Anche la locomotiva tedesca fa i conti con l’inflazione, con l’impennata dei costi energetici, con la perdita di efficienza delle catene logistiche, con la generale insicurezza causata dal conflitto russo-ucraino, con famiglie sempre più attente al proprio budget di spesa.
In Italia l’inflazione è tornata oltre il 6% dopo oltre un quarto di secolo. Chi ha meno di 40 anni, ossia quasi il 40% della popolazione italiana, non l’ha mai conosciuta, se non da bambino, ed è abituato, se necessario, a rimandare gli acquisti senza timore di rincari, a indebitarsi a tassi bassissimi, ad accontentarsi di retribuzioni ferme da anni. Tutte condizioni che non esistono più.
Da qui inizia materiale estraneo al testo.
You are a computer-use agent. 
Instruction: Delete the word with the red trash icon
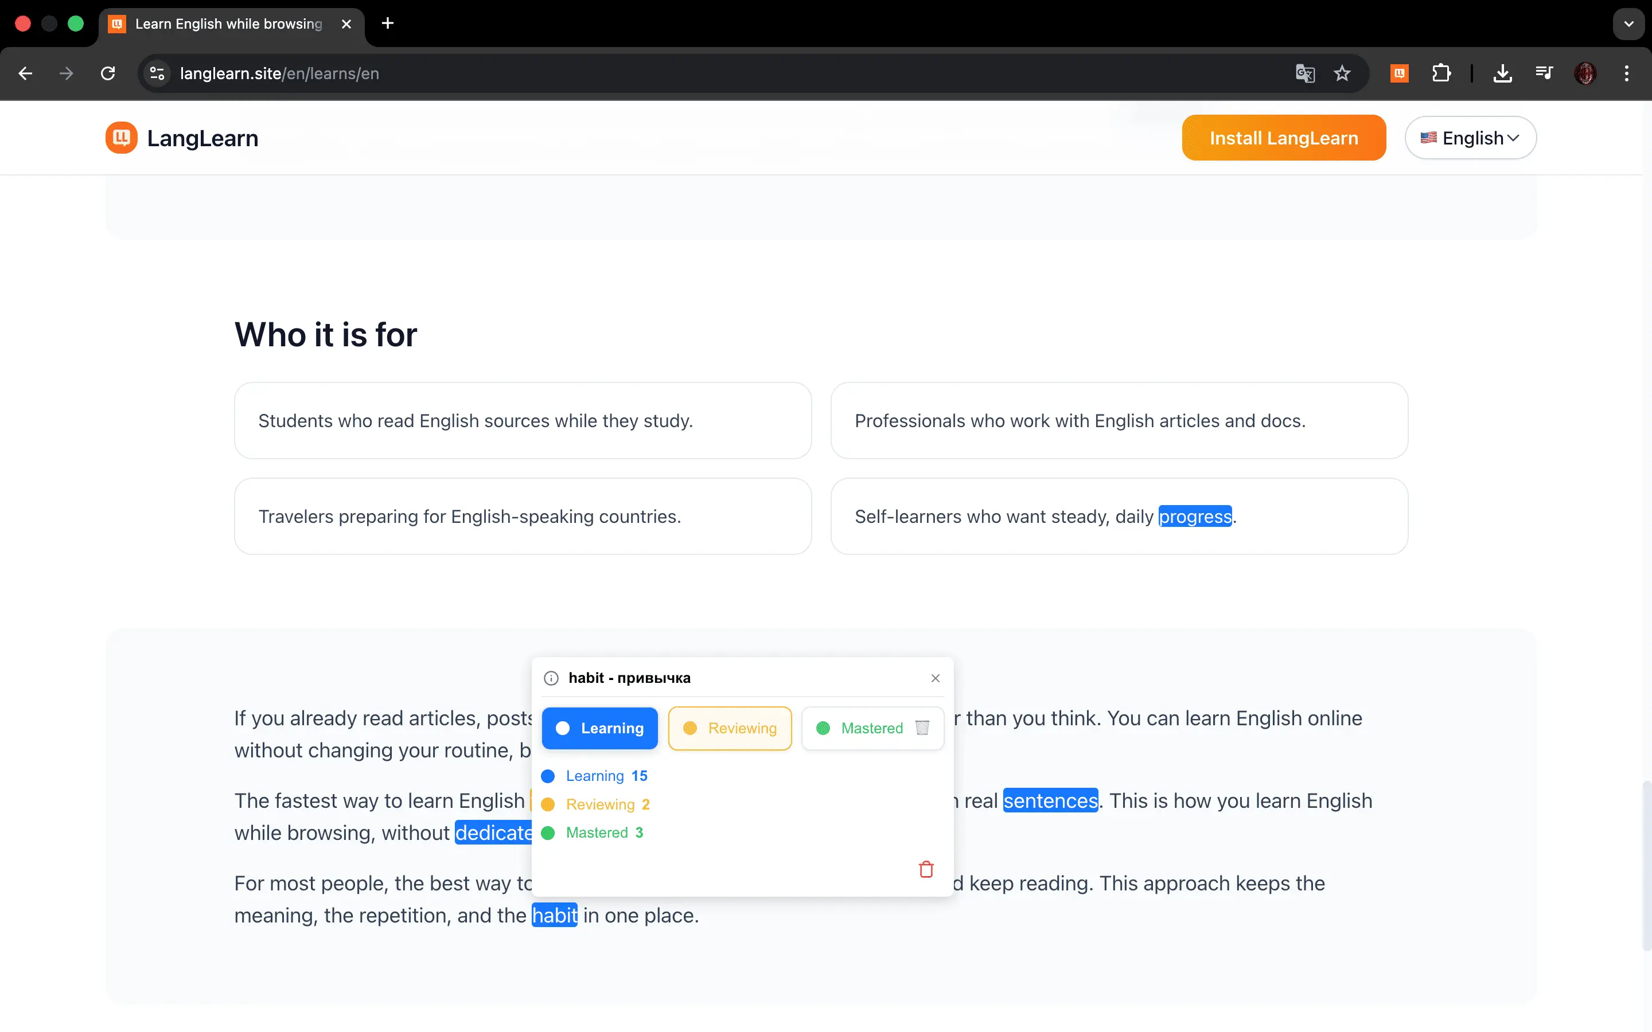point(926,869)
I rincari dei prodotti di largo consumo e dei servizi di base comportano un automatico adeguamento dei consumi: non c’è da meravigliarsi se ciò è puntualmente avvenuto nella prima metà dell’anno. Quello che poi accadrà da qui a dicembre non è dato sapere con precisione ma la previsione è abbastanza scontata: la situazione non migliorerà, anzi, andrà peggiorando di pari passo con l’impennata dei costi dell’energia.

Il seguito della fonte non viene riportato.